Description of prior research and its intellectual context. 

In a classic paper, Rosenbaum and Rubin (1983) proposed propensity score analysis as a 
practical tool for reducing selection bias through balancing on measured covariates. Since then, a 
variety of propensity score techniques have been developed for both the estimation and the 
application of the propensity score. Models for estimating the propensity score equation have 
included parametric logit regression with chosen interaction and polynomial terms (e.g., Dehejia 
& Wahba, 1999; Hirano & Imbens, 2001), and generalized boosting modeling (McCaffrey, 
Ridgeway, & Morral, 2004). Methods for estimating the treatment effect while accounting for 
the propensity score include stratification, weighting, matching, and regression adjustment. 

Rubin (1985) argued that a Bayesian approach to propensity score analysis should be of great 
interest to the applied Bayesian analyst, and yet propensity score estimation within the Bayesian 
framework was not addressed until relatively recently.

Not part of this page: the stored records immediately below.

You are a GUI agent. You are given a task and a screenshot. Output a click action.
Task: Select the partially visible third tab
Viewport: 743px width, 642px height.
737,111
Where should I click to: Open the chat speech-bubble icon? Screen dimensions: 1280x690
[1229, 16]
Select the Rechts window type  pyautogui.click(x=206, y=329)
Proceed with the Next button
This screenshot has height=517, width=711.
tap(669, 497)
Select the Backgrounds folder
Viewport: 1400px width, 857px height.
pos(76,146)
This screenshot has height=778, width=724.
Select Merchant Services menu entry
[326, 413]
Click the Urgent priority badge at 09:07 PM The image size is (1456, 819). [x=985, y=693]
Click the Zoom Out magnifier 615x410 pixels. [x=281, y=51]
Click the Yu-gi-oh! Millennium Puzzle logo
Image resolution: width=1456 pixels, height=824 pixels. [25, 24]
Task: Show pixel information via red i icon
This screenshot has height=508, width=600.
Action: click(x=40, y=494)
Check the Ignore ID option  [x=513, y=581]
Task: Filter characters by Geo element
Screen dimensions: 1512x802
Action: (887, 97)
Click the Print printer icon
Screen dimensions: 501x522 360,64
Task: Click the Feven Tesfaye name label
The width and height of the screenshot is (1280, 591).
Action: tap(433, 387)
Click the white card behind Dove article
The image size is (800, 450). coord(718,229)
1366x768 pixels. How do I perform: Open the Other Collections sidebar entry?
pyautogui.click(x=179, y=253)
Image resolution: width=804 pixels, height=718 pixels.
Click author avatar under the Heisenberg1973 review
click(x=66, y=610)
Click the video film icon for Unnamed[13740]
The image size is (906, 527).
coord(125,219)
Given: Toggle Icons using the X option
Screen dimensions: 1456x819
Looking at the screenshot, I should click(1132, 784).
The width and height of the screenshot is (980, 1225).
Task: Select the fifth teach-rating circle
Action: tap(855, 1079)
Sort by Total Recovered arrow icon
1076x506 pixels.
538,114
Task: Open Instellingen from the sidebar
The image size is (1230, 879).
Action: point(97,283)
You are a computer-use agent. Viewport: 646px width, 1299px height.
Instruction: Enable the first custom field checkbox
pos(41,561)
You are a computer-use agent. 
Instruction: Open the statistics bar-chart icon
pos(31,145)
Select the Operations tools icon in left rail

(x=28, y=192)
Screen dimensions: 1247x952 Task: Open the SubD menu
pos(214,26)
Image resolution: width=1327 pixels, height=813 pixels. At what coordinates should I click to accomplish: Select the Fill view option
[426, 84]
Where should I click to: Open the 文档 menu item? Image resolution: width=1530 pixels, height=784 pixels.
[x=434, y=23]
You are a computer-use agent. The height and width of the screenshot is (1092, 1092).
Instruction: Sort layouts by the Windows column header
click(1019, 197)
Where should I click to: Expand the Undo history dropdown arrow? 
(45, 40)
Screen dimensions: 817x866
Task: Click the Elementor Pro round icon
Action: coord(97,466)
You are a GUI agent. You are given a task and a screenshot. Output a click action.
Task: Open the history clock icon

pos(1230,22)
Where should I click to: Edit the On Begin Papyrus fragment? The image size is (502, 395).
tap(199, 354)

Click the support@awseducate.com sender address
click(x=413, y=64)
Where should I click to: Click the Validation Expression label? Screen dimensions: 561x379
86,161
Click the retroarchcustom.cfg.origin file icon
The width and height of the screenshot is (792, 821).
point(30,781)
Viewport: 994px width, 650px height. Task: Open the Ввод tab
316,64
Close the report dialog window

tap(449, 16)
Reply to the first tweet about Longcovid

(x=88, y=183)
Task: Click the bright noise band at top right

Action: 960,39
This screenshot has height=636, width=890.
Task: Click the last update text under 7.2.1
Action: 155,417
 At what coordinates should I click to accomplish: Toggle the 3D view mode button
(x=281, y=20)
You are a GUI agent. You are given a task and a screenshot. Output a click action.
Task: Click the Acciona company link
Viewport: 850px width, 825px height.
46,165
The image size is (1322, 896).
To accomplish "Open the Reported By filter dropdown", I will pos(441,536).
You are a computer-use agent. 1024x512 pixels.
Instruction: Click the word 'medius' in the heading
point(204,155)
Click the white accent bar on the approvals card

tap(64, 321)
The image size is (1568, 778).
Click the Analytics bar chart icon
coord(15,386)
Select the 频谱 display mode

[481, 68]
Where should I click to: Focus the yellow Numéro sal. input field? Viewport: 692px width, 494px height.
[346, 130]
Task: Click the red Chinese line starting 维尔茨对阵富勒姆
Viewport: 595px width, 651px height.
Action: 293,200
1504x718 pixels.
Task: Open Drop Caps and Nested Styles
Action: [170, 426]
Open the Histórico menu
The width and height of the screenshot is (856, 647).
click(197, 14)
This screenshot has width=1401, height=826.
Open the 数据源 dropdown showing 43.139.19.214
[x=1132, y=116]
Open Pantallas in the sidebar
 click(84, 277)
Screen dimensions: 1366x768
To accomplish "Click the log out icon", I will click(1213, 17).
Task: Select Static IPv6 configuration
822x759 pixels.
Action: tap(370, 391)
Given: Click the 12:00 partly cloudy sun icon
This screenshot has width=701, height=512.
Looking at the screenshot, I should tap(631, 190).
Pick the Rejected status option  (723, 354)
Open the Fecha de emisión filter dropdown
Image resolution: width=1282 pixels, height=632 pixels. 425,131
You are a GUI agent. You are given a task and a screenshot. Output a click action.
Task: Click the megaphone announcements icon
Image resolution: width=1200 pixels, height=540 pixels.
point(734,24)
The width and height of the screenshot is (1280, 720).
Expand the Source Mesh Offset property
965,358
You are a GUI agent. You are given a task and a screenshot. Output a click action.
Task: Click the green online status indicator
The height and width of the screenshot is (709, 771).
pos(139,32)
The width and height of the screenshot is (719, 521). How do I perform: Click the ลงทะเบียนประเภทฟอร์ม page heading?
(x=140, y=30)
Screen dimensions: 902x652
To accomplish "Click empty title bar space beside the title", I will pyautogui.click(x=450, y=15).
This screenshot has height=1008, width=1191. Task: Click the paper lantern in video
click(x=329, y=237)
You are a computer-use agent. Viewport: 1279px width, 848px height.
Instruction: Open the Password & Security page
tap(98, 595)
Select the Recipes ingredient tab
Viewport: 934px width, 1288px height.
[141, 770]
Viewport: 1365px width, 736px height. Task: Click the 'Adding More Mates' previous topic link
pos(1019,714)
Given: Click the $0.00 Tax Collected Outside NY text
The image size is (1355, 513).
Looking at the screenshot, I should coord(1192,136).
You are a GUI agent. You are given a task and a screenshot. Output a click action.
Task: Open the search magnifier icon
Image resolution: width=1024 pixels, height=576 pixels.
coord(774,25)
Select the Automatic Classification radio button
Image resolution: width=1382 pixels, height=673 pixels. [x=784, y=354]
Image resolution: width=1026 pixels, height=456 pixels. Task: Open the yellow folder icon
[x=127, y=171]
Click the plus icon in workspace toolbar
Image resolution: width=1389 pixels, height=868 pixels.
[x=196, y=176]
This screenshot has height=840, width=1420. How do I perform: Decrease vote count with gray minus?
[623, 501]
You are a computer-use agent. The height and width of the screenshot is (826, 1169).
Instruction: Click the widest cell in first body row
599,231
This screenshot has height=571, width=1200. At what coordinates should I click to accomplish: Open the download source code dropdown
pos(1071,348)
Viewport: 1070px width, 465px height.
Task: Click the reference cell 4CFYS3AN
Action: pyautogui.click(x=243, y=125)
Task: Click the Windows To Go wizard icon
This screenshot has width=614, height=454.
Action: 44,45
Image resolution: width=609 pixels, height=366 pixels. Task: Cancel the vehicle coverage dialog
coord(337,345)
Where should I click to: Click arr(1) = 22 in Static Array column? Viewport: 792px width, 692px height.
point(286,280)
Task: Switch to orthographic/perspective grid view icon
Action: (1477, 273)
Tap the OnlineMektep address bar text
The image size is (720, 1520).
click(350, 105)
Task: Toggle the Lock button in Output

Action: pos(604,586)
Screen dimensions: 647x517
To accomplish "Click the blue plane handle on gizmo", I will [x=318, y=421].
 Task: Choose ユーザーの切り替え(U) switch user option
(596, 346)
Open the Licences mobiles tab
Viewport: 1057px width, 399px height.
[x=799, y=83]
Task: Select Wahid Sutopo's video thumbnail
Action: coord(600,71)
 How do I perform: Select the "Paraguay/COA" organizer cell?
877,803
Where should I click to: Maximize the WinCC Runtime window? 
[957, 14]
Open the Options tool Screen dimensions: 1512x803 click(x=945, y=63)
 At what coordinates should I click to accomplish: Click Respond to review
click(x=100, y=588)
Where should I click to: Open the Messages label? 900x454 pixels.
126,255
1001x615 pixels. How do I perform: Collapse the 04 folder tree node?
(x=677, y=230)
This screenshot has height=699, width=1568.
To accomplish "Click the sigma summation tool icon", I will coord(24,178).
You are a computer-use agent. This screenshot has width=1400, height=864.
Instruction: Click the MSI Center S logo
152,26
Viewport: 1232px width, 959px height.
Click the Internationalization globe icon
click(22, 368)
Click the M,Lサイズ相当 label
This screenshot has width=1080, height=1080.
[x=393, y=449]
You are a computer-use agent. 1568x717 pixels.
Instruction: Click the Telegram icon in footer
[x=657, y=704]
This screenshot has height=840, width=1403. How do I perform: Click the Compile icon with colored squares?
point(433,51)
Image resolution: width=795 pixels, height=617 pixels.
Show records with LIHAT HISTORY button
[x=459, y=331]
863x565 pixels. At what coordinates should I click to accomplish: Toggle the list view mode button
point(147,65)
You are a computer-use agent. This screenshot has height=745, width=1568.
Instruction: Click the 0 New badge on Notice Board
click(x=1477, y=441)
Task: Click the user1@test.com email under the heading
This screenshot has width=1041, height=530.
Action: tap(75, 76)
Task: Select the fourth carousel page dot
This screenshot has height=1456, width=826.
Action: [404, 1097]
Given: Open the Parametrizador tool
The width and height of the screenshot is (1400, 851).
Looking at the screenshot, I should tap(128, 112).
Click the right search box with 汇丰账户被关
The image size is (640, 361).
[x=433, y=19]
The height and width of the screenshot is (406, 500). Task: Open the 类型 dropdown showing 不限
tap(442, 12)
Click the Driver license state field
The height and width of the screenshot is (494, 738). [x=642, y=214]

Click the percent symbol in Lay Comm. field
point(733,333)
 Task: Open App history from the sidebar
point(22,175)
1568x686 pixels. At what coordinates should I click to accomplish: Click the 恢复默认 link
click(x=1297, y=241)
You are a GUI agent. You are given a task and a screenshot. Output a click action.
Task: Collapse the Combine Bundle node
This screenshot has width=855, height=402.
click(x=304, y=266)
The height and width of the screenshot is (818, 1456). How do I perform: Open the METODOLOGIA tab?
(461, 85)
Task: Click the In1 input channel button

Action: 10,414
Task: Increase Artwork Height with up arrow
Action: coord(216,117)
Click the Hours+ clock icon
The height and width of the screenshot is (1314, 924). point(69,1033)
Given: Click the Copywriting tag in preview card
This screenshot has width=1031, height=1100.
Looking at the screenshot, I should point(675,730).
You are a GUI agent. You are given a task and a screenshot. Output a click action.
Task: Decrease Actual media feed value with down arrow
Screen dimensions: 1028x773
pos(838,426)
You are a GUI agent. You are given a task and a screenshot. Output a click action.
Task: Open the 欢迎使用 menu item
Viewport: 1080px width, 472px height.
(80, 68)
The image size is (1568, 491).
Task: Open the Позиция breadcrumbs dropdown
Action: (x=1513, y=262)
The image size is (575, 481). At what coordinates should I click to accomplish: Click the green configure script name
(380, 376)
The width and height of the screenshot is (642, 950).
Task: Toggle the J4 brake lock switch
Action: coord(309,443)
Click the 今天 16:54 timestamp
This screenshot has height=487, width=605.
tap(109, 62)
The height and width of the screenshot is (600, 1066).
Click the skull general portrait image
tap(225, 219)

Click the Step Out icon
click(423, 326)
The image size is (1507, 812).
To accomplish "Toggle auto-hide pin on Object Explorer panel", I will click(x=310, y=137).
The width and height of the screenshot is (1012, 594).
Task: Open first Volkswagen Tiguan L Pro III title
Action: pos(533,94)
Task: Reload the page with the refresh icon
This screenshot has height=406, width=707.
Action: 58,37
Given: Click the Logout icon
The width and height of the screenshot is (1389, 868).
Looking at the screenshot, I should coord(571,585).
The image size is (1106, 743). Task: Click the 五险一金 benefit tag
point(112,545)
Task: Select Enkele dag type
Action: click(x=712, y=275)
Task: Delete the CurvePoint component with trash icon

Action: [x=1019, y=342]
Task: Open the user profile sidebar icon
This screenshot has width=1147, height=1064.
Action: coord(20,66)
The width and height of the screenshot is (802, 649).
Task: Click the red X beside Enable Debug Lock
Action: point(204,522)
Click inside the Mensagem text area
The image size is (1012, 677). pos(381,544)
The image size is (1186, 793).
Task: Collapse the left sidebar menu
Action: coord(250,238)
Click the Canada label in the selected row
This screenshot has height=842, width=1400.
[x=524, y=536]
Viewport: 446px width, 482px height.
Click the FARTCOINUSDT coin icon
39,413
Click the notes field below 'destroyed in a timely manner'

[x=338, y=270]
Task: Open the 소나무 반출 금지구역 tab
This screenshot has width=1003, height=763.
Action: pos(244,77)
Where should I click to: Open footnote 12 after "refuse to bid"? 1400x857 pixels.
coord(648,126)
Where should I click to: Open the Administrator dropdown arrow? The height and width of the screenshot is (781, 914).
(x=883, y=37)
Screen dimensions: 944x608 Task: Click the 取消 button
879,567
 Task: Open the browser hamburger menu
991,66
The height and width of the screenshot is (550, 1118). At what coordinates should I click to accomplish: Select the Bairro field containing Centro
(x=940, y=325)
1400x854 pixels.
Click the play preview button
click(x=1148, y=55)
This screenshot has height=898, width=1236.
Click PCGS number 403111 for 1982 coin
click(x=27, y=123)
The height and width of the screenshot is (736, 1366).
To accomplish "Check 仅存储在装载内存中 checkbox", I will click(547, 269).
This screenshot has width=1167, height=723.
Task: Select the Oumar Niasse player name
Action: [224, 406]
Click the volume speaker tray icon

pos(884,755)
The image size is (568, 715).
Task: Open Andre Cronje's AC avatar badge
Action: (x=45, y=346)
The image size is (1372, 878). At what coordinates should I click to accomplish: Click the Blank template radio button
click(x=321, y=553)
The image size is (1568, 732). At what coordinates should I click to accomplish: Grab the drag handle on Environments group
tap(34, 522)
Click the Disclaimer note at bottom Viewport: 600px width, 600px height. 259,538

Hoshino (2008) developed a quasi- 
Bayesian estimation method for general parametric models, such as latent variable models, and 
developed a Markov chain Monte Carlo (MCMC) algorithm to estimate the propensity score. 
McCandless, Gustafson, and Austin (2009) provided a practical Bayesian approach to propensity 
score stratification, estimating the propensity score and the treatment effect and sampling from 
the joint posterior distribution of model parameters via an MCMC algorithm. The marginal 
posterior probability of the treatment effect can then be obtained based on the joint posterior 
distribution. Similar to the McCandless et al. (2009)'s study, An (2010) presented a Bayesian 
approach that jointly models both the propensity score equation and outcome equation at the 
same time and extended this one-step Bayesian approach to propensity score regression and 
single nearest neighbor matching methods. 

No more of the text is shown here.